## Document passage
----

## Package Import, Defining Functions and Global Variables

In [1]:
### Todo ###
############    

    # Writeup
    # Introduce dummy data, remove GII category
    
    # Configurable marker size, opacity
    # clickable, selectable for transition metals?
    # Add more data -- which can be NaN -- to TOOLTIP 
    #   DFT bandgap, 
    
    # Add more elements to the HTML output --import js script to HTML-- (description, pictures)
    # Draggable threshold (instead of the y<=0.2
    # Selection on histogram (maybe write hist code in JS)
    # Configurable colors for predicted d states? rows on ptable?
    
import numpy as np
import pandas as pd
from scipy.stats import gaussian_kde
import matplotlib.pyplot as plt

from bokeh.plotting import *
from bokeh.layouts import row, column, Spacer
from bokeh.models.annotations import Label
from bokeh.models import ColumnDataSource, CDSView, CustomJS, Slider, Button, Div,\
                         Select, LegendItem, Legend, Title
from bokeh.models.filters import Filter, GroupFilter
from bokeh import events
from bokeh.io import show
from bokeh.models.tools import HoverTool
from bokeh.palettes import Category10

output_notebook()

----

## Given data
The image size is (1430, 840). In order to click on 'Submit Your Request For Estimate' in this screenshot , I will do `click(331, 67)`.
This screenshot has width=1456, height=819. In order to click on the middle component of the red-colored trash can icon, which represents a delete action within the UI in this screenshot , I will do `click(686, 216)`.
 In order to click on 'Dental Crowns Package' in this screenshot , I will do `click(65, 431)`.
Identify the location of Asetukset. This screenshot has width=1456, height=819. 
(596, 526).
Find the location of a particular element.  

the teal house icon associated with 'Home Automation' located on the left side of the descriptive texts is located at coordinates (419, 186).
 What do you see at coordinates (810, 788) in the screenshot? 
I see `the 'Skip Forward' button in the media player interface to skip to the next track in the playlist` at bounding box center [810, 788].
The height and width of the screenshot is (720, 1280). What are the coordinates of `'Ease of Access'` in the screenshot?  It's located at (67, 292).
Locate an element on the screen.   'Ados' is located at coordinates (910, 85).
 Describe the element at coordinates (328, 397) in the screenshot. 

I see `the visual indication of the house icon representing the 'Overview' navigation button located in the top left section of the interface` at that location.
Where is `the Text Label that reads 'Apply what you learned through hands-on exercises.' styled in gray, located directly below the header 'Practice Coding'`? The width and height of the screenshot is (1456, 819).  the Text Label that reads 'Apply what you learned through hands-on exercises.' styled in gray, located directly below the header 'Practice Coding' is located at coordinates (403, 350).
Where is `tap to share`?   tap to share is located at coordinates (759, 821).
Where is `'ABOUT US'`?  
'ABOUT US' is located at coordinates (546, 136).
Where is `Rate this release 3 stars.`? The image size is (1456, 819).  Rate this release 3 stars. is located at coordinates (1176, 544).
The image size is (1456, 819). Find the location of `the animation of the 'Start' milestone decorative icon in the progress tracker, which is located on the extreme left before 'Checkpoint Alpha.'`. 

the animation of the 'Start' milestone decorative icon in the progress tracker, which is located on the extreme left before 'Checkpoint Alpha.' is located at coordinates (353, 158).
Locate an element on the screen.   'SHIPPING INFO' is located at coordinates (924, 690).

----

## Required actions
1 – In the notebook cell, which palette is imported from bokeh.palettes?
2 – Please return the entries from the line with "coordinates (759, 821)." to the line with "coordinates (1176, 544).", copied word for word.

## Answers provided
1 – Category10

2 –
Where is `tap to share`?   tap to share is located at coordinates (759, 821).
Where is `'ABOUT US'`?  
'ABOUT US' is located at coordinates (546, 136).
Where is `Rate this release 3 stars.`? The image size is (1456, 819).  Rate this release 3 stars. is located at coordinates (1176, 544).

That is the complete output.